_Brief:_ Give every line from the one containing "Click the grey checkmark apply button" through the end of the entries, both ends included, as a JSON list of strings with one string per line, skipping blank lines and leaving out the pictures.

_Input for this task:_
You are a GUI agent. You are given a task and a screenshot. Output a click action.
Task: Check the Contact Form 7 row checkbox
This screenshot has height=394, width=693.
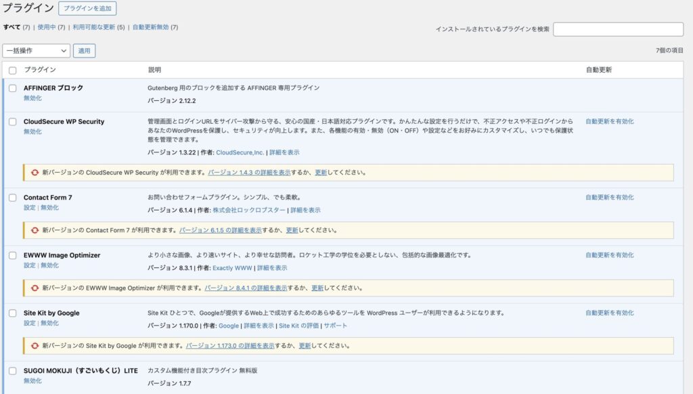pos(12,197)
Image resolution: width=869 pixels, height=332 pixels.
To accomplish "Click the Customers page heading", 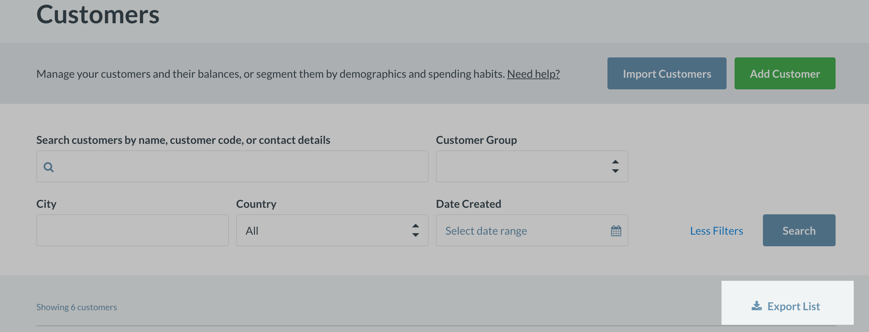I will tap(98, 15).
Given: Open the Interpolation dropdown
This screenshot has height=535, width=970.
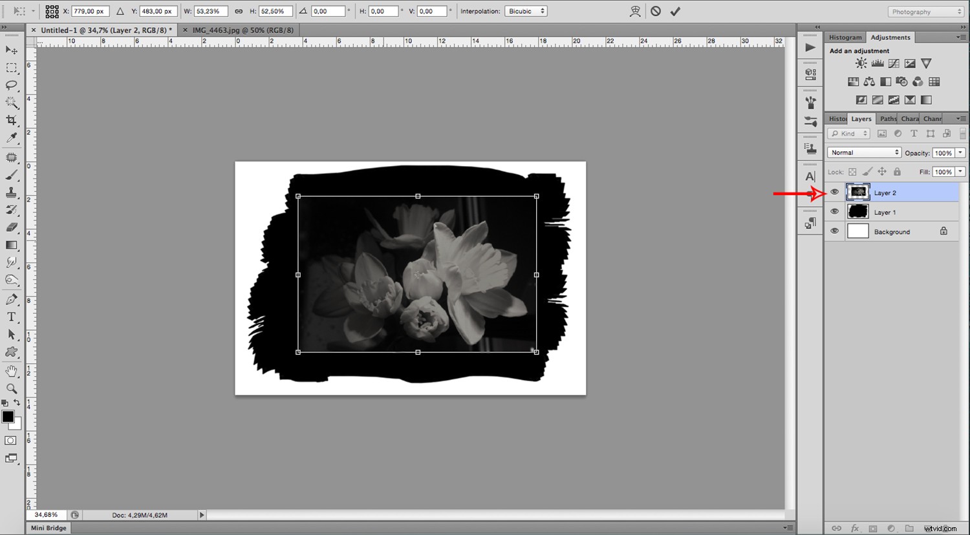Looking at the screenshot, I should point(526,10).
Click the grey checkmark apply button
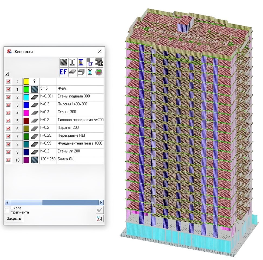 tap(100, 210)
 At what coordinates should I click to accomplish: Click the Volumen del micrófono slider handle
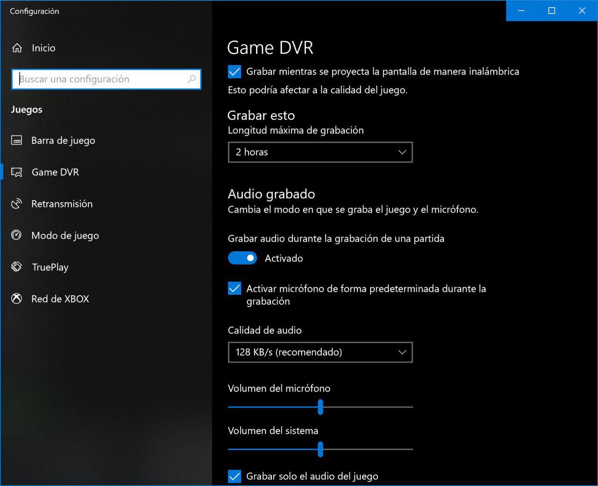coord(320,407)
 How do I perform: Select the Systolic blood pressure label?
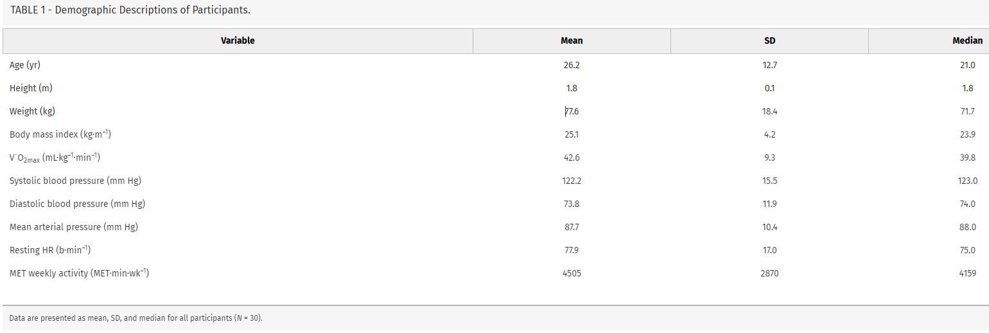[75, 181]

_Task solution:_
[
  "Click the grey checkmark apply button",
  " tap(100, 210)",
  " At what coordinates should I click to accomplish: Click the Volumen del micrófono slider handle",
  "coord(320,407)",
  " How do I perform: Select the Systolic blood pressure label?",
  "[75, 181]"
]